Fw pilots were building bensens gyros and then they would self teach after a couple of car towing sessions ... they would get surprised by the steepness of the ascent and then they would keep full throttle and push the stick hard ... in addition they did not have the large Horizontal stabilizers we all have now ...

today we avoid Zero G but appart from violent stunts the risk is nill

as for the rest, take off is different, the rotor is so draggy when the AOA is too big that it is easy to pass behing the power curve, then we can say that take off is a bit touchier then FW take off

pratically your gyro will lift off in 15 m but you will have to accelerate up to VS before ascending to avoid passing behing the power curve.

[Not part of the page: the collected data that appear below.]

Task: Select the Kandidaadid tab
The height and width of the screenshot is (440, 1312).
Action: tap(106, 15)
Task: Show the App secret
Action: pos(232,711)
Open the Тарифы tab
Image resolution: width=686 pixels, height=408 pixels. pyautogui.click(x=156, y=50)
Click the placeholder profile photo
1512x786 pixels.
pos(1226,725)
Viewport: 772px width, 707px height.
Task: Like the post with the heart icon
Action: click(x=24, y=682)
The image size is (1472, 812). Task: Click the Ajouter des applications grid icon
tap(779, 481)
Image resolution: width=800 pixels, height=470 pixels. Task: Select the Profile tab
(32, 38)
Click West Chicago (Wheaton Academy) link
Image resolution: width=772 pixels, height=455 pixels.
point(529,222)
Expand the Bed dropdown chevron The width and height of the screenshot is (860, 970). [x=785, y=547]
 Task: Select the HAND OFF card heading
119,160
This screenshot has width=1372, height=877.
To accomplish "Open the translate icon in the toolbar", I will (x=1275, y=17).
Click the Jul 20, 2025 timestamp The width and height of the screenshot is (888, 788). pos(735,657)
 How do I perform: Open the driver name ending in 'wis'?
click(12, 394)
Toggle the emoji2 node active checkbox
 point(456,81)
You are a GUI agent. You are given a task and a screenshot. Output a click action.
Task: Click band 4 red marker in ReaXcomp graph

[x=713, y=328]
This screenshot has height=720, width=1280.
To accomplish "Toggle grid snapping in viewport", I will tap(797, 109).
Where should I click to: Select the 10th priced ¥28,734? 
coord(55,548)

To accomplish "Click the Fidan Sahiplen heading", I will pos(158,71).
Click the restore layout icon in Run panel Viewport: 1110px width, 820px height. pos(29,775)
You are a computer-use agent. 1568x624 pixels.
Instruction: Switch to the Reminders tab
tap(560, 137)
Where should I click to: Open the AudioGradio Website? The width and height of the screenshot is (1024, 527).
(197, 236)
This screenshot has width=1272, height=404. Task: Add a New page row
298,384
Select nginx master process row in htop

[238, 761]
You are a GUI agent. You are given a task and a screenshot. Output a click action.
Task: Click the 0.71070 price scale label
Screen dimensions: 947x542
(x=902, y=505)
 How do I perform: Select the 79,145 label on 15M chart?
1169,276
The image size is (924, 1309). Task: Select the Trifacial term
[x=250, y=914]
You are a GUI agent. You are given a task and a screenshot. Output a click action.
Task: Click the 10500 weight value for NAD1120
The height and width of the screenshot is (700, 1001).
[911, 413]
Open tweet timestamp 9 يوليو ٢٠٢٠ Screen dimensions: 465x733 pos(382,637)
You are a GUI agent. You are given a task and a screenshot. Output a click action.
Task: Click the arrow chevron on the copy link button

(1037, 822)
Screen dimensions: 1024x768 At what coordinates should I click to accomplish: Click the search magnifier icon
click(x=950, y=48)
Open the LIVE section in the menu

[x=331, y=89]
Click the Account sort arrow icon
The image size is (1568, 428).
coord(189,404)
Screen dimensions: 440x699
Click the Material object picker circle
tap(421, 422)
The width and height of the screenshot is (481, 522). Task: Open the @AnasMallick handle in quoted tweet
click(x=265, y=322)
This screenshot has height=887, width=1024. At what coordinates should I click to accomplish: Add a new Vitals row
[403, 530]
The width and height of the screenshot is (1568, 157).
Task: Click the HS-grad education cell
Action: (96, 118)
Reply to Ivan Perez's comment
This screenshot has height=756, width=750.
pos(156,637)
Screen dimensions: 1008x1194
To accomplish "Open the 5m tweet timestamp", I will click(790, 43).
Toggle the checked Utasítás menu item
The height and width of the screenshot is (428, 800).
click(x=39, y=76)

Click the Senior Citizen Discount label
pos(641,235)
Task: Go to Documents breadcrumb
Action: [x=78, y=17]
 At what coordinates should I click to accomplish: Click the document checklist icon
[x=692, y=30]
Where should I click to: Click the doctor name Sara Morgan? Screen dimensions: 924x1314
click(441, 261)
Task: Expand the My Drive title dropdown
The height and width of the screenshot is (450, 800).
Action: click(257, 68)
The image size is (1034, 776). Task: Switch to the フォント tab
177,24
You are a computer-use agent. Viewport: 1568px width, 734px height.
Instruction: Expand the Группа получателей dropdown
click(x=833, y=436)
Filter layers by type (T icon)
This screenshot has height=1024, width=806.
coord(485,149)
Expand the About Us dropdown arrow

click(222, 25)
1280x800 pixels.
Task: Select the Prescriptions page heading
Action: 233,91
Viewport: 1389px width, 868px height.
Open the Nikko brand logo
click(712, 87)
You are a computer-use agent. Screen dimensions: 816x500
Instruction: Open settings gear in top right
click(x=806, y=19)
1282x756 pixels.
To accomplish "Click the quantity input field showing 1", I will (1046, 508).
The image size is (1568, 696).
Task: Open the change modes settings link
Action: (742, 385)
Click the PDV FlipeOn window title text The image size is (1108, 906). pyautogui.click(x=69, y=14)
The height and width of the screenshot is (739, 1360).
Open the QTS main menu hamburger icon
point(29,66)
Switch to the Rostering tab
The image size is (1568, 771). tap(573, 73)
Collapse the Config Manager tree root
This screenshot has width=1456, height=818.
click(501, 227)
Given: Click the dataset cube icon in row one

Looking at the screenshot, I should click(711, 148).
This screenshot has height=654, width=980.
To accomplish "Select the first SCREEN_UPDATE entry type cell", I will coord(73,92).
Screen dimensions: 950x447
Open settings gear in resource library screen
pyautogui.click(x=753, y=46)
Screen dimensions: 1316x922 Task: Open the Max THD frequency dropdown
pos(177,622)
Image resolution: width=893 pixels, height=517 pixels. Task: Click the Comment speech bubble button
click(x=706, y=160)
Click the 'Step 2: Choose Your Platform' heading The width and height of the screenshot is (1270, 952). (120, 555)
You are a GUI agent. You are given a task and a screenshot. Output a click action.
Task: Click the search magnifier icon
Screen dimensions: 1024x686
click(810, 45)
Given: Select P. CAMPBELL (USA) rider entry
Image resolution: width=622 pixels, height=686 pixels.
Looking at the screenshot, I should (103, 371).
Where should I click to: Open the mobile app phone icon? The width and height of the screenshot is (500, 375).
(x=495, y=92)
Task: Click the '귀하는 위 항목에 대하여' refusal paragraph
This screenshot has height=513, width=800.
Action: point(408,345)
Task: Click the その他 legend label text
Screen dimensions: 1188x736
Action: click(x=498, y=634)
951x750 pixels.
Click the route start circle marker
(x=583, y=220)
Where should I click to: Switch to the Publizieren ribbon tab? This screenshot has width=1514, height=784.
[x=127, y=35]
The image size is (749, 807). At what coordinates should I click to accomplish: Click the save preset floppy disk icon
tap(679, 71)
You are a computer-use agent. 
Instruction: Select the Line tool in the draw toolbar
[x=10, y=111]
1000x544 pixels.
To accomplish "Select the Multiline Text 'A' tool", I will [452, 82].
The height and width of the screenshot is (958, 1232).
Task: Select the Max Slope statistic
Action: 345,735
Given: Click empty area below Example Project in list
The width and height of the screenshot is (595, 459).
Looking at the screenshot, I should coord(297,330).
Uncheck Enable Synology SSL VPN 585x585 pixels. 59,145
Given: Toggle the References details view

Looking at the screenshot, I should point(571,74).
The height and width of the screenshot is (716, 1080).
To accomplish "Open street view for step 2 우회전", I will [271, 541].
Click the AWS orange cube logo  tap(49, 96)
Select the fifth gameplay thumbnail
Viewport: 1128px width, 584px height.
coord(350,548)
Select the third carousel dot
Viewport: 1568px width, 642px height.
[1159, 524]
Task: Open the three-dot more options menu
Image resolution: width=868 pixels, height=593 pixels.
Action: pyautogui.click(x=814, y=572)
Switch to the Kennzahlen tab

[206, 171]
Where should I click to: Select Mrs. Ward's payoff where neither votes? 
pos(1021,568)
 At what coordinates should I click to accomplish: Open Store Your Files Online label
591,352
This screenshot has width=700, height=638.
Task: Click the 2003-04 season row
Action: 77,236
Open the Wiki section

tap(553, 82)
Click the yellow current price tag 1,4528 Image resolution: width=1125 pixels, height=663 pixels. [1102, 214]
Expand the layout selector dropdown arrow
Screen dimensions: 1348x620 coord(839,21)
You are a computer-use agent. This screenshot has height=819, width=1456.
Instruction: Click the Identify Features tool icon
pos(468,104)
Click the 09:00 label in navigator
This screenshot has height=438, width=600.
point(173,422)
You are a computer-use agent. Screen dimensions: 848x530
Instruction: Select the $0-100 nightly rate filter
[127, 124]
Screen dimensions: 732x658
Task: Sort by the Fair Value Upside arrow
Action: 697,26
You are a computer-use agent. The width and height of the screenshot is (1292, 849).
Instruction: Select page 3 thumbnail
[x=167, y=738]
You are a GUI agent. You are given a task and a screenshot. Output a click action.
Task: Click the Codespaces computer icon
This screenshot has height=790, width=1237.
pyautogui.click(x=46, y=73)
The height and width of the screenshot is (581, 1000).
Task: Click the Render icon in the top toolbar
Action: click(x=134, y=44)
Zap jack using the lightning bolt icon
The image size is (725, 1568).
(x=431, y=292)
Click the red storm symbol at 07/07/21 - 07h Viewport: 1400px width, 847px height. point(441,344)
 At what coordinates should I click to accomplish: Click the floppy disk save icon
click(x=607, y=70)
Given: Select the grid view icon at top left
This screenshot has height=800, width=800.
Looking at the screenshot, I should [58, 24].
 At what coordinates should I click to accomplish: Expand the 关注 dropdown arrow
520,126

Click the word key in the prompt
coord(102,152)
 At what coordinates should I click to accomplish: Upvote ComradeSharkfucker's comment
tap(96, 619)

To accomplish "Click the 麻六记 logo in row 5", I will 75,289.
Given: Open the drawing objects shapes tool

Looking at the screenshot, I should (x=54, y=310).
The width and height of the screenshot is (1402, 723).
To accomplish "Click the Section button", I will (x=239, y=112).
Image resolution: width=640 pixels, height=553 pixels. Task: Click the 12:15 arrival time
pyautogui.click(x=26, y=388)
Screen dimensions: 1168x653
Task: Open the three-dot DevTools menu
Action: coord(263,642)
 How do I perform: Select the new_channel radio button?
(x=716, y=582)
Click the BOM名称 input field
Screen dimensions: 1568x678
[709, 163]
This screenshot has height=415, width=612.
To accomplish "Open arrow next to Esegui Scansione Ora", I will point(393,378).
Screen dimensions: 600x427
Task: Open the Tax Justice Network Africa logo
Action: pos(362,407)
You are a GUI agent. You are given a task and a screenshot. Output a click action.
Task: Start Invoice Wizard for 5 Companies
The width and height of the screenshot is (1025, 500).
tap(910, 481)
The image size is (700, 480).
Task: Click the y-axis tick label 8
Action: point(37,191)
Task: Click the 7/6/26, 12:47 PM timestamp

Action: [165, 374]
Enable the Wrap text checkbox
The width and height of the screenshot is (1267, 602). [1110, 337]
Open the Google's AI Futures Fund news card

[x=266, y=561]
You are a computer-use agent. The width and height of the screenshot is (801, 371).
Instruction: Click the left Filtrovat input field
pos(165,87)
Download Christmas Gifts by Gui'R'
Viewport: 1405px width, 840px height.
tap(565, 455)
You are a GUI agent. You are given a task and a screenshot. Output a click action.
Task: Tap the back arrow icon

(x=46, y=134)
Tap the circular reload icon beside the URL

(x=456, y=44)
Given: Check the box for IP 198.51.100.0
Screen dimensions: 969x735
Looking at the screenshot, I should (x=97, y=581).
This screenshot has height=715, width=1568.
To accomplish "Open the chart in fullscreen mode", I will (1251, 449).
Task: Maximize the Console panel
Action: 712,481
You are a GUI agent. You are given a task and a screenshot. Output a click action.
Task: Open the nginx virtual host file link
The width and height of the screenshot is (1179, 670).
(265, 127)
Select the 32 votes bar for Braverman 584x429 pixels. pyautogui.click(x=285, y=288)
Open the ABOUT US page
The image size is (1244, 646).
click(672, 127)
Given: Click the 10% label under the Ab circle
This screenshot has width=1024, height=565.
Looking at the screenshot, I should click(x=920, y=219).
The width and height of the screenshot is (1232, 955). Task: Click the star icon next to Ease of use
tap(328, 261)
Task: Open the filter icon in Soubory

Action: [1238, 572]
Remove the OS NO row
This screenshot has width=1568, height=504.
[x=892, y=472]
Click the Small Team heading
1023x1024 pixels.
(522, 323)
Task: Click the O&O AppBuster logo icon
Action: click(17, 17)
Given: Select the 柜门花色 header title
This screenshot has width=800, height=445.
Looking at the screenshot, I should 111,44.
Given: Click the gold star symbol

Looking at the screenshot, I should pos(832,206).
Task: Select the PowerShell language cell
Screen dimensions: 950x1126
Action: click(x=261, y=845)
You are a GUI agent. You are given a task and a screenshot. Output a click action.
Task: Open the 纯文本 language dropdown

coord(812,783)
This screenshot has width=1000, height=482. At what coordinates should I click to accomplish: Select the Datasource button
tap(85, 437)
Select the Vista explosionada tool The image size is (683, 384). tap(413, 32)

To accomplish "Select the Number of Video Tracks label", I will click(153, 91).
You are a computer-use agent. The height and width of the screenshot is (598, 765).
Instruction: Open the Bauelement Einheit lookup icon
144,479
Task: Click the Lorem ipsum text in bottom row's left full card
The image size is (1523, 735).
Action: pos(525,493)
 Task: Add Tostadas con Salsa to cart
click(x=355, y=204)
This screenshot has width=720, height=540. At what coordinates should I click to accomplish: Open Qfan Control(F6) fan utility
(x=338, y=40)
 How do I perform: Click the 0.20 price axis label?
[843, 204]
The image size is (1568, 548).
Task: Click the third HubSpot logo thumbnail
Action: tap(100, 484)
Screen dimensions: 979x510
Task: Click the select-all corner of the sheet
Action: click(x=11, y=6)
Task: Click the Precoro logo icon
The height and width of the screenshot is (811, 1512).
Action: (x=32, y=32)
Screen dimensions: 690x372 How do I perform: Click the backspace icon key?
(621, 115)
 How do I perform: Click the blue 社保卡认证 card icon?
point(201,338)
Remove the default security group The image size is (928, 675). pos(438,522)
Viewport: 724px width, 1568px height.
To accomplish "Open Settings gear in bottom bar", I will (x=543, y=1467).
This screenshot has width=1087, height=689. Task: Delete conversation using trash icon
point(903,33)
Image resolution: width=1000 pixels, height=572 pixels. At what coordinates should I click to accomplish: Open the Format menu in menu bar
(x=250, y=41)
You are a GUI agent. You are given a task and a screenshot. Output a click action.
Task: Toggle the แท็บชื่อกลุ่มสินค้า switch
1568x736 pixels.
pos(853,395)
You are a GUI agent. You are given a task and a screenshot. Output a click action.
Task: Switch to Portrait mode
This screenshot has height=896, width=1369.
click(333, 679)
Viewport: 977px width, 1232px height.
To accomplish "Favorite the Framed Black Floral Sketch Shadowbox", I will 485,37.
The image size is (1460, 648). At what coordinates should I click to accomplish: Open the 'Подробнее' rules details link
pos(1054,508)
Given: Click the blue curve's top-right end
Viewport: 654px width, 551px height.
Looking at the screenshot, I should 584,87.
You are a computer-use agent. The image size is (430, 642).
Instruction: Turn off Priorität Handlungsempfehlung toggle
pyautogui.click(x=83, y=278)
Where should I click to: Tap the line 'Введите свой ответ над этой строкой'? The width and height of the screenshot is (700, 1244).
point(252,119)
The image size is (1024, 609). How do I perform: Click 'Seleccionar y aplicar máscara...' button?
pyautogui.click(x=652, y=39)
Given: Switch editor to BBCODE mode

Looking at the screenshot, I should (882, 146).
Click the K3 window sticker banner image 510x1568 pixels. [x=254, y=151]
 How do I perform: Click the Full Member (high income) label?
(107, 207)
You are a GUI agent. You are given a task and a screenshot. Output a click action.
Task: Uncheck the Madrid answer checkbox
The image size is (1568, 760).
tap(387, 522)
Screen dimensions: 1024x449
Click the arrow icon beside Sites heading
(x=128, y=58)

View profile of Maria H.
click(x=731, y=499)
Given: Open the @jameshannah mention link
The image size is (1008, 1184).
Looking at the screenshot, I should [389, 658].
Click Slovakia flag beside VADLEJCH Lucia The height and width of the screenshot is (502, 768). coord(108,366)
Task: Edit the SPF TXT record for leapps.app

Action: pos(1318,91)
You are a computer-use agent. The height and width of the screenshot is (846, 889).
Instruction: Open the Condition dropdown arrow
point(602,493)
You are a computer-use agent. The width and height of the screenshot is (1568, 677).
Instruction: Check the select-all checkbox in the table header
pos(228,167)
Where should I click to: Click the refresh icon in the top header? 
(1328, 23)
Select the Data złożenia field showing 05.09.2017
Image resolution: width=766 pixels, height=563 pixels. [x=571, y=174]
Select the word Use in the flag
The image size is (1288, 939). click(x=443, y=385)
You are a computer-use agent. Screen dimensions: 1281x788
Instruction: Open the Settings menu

but landing is a a dream, when you touch the wheels your gyro speed is Zero ! or virtualy zero .. provided you don't land it like a FW .. again a question of training

the approach can be very steep wich make it possible to land on field with trees , fence , building around

a gyro can't stall, never, they can fly very slow ( but you must not fly them slow close to the ground except at one meter) because it is so easy to get behind the power curve that it would be dangerous

for example you aere flyin.. and you see a castle, or a cliff that you like, then it is a piece of cake to orbit arround, without any risk of stall

gyro are also not sensitive to turbulence, or way less sensitive let's say

in my aerodrome we are often the only one flying because of wind and turbulence

we used to be laughed at ...and now we are asked details about the activity

my two cents ( I am not trying to convince you to fly gyros, I love every form of flying)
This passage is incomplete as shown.